───── RECORDS ─────

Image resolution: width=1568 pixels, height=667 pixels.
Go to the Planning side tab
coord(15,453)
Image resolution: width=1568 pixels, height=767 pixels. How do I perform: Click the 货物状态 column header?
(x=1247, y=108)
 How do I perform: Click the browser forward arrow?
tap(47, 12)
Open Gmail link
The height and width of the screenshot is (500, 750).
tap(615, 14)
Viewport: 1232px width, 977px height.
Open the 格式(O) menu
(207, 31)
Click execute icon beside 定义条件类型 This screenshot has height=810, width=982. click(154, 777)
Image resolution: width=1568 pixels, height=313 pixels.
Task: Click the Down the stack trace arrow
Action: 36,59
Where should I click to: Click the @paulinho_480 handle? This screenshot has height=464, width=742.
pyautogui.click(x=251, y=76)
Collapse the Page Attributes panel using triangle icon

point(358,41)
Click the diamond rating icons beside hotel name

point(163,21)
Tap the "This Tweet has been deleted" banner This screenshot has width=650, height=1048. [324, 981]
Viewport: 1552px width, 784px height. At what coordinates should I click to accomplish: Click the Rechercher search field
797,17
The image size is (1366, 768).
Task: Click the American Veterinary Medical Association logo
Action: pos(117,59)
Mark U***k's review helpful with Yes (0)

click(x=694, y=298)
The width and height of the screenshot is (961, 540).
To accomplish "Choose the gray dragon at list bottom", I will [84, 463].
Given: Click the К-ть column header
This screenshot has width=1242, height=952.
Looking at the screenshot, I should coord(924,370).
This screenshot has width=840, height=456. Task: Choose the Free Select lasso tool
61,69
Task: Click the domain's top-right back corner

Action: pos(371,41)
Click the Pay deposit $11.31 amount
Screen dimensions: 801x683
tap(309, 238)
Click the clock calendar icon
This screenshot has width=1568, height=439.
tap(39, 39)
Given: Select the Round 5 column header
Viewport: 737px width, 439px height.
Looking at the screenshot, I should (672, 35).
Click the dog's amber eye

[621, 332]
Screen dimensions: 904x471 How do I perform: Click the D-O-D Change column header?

─────

TASK TO CARRY OUT:
Say how many lines in the preceding material include the word "Given", with no other words in the reply.

SOLVED PROBLEM:
2